Whenever I harness all my courage for beyond-the-usual house-cleaning, a whole nation of dust bunnies rises up, chanting, “Be sure your sin will find you out” (thank you, Numbers 32:23).
It happened for me recently when the smoke from massive forest fires finally crawled out of our valley and I retired the breathing mask I’d had to use even to go to the mail box. Feeling energized and virtuous, I asked my husband to help me pull the mattress off the bed and the bedside stands away from the wall. Just as I predicted, I got a “Why? Nobody looks there!” response until he saw that, indeed, silent invaders were lounging in all their gray glory. As an asthmatic, I want those sniff-and-wheeze triggers gone. Armed with the vacuum cleaner hose, I got down on my knees to suck up the worst of them.

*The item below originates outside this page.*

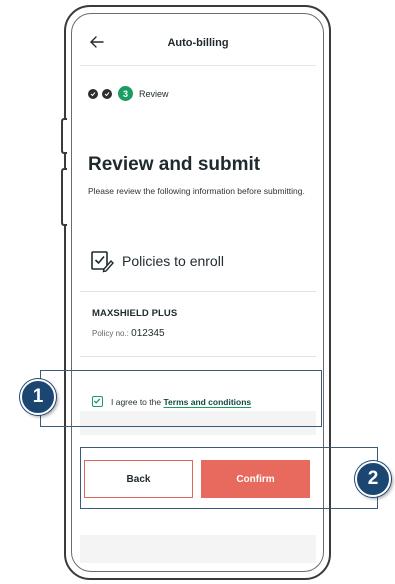  I want to click on policy-number-value: 012345, so click(148, 334).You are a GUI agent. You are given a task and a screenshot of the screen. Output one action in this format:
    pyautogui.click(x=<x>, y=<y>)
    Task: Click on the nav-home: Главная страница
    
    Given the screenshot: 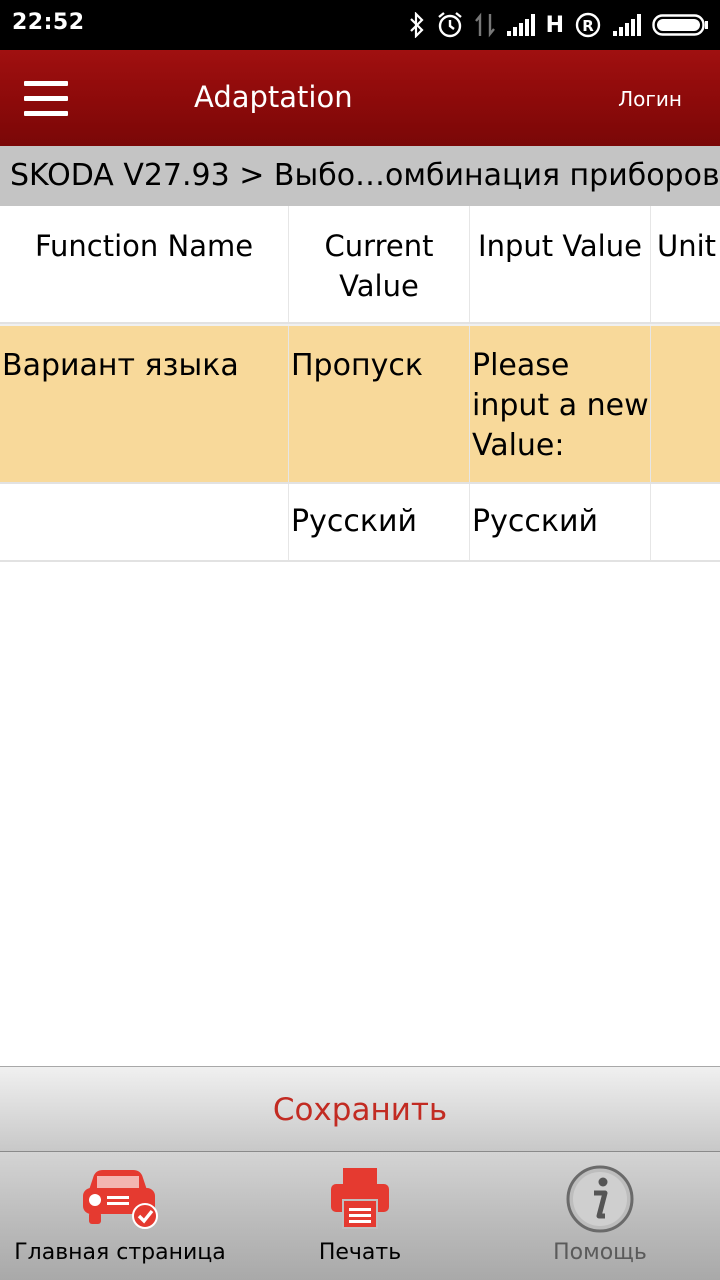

I’m not one of those perfectionist housekeepers who weekly dusts the top of the refrigerator. That’s when I would say, “Why? Nobody looks there.” Okay, every few months I remove the coupon basket, the extra potholders, and the cat treats to give it a swipe.

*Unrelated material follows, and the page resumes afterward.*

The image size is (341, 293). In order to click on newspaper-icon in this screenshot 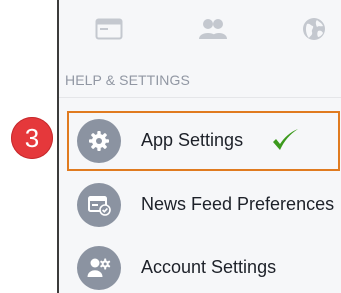, I will do `click(109, 32)`.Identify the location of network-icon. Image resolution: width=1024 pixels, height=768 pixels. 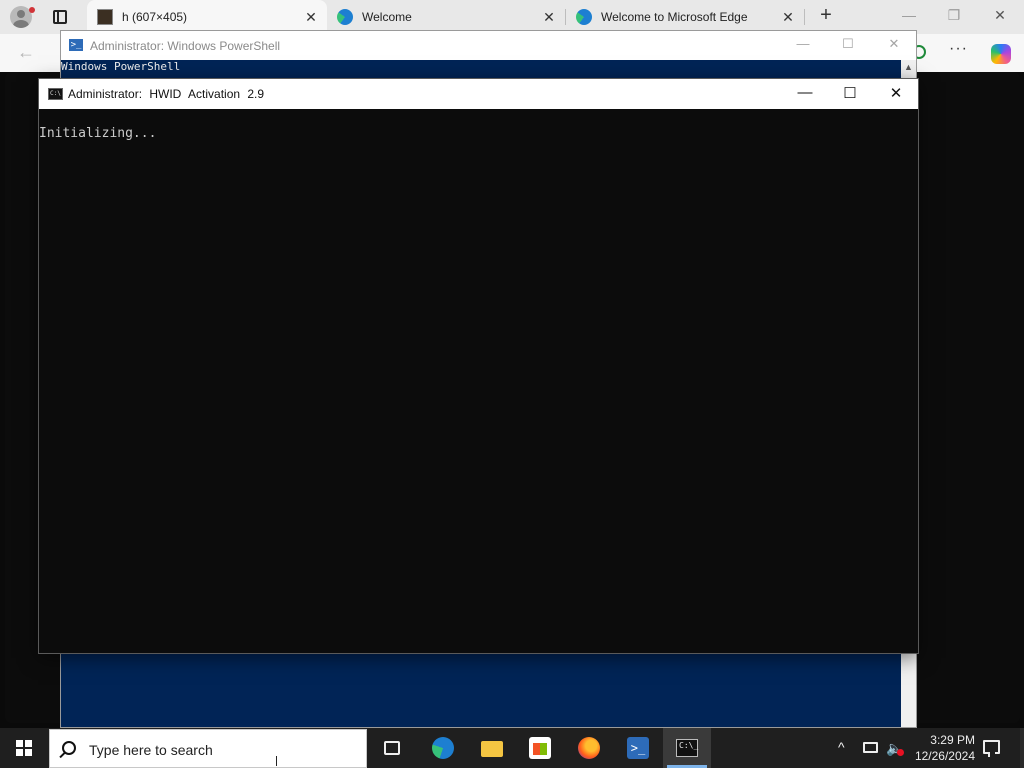
(870, 748).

I thought about dust recently when I came across a scribbled note that I just couldn’t toss. Dr. Hubert Harriman, of World Gospel Mission, spoke at my church in February 2004 with an appeal to personal holiness. I jotted this quote from him: “The problem in our churches, he said, is that we just want to be dusted, not cleansed of sin.” In other words, we don’t want God moving around the furniture and showing us the neglected or dusty parts of our spiritual walks. We’d rather avoid the blazing, exposing light of His holiness.
Yet spiritual deep-cleaning is exactly how God grows us in spirit and in service.
One of those who knew and practiced that was a Scottish preacher named Robert Murray McCheyne (1813-1843). Like David Brainerd (last week’s blog) he died young, only 30, of typhus. But what a life. He taught himself the Greek alphabet at age four. At 23 he became pastor of St. Peter’s Church of Dundee , Scotland . At 24 he went to Palestine to research how to best evangelize the Jews. In his late twenties, a revival that began in his church spread through Scotland .
It was later said of him, “It is not how long you live, but how you live that counts.”
The renowned English preacher Charles Spurgeon, in Lectures to My Students (Zondervan, 1962, 7-8), included this powerful quote from McCheyne: “Remember, you are God’s sword, His instrument—I trust a chosen vessel unto Him to bear His name. In great measure, according to the purity and perfection of the instrument, will be the success. It is not great talent God blesses so much as the likeness to Christ. A holy minister is an awful weapon in the hand of God.”
When God wants to use us in His kingdom, His standards are high. You don’t get away with “Why? Nobody looks there.” God sees it all: the slimy secret sins, grubby grudges, icky-apathy, and crud-crusted cravings.
Ready to deep-clean, spiritually? The best position is on your knees. It was for McCheyne, for whom the prayer closet was a refuge of fellowship, holiness, and intercession. The hidden life prepared him for his brief yet dynamic public life of serving God.